By the middle of 1992, the Shahidon rally and the rival pro-government demonstrations on Ozodi square, only a short walk away, had dissolved and given way to fighting. The first serious gun battles broke out in Qurghonteppa. Dushanbe was seized by a scrappy but efficient opposition fighting force. The government’s corner was fought by the Popular Front, marshaled by a thuggish former jailbird called Sangak Safarov. It was not long before the government had crashed through opposition defenses with their superior firepower and taken back the capital.
“They killed Pamiris and Gharmis just because of where they came from,” Odinayev said. “We Pamiris were afraid to speak out loud because you could tell where we were from just from our accents. I fled to Khujand [in northern Tajikistan] and then through the Ferghana Valley to Osh [in Kyrgyzstan] and then back to Khorog [in the Pamirs].”
The majority of refugees took a more direct route to the south — to Afghanistan. No official reckoning has ever been undertaken to determine how many died or fled.
Odinayev was candid that all sides had blood on their hands, although he argued the opposition was left with no choice.
“We didn’t want to kill and fight. I don’t want to say the opposition didn’t kill, but ours was a response to the actions of the authorities,” he said.
A comprehensive peace agreement bringing a close to fighting was brokered by a vast array of parties from the United Nations, the Organizations for Security and Cooperation in Europe, Russia, Iran and others.
Rizoi, of the IRPT, argues that the 1997 peace agreement began to be flouted as soon as it was signed.
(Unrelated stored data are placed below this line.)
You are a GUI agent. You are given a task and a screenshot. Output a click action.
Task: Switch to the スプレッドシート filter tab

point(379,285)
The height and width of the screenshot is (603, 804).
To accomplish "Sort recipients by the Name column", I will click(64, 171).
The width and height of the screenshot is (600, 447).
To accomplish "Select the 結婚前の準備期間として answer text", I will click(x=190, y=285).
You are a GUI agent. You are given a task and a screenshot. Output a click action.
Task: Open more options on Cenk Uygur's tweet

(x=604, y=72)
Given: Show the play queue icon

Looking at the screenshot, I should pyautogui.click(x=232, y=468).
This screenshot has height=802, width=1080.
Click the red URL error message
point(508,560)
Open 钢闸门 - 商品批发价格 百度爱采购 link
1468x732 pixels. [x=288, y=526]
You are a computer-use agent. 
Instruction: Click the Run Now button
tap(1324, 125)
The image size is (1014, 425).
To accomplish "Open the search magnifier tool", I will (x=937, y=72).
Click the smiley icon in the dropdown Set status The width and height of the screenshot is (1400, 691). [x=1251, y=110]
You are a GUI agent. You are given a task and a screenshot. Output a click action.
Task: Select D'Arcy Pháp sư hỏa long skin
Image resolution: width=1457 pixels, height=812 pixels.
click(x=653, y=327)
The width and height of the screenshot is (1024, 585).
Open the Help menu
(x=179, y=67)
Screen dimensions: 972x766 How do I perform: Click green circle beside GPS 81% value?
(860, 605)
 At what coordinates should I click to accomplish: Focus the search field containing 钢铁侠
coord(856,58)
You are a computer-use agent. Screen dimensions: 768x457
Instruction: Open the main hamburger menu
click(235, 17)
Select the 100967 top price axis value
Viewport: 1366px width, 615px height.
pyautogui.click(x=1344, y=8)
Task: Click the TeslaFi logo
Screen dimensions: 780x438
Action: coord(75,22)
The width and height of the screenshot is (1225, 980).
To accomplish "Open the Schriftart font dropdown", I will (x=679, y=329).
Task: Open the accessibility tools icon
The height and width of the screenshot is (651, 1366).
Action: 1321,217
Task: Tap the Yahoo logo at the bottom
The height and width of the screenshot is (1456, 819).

In a provocative gesture, Rahmon in 1998 banned the wearing of beards in the army — a move transparently aimed at sidelining the religiously inclined opposition fighters that had been absorbed into the government’s ranks. The opposition duly ordered their men to shave their beards in compliance so as to avoid any grounds for disagreement.
But there was no intention at any stage to return to the streets, said Rizoi.
“We had always wanted to defend ourselves within Tajikistan’s legal framework. Going again onto the streets would have been interpreted as: ‘the party of war wants to start a war all over again.’ There were many attempts to provoke us into organizing rallies again. That was the plan to put an end to us,” he said.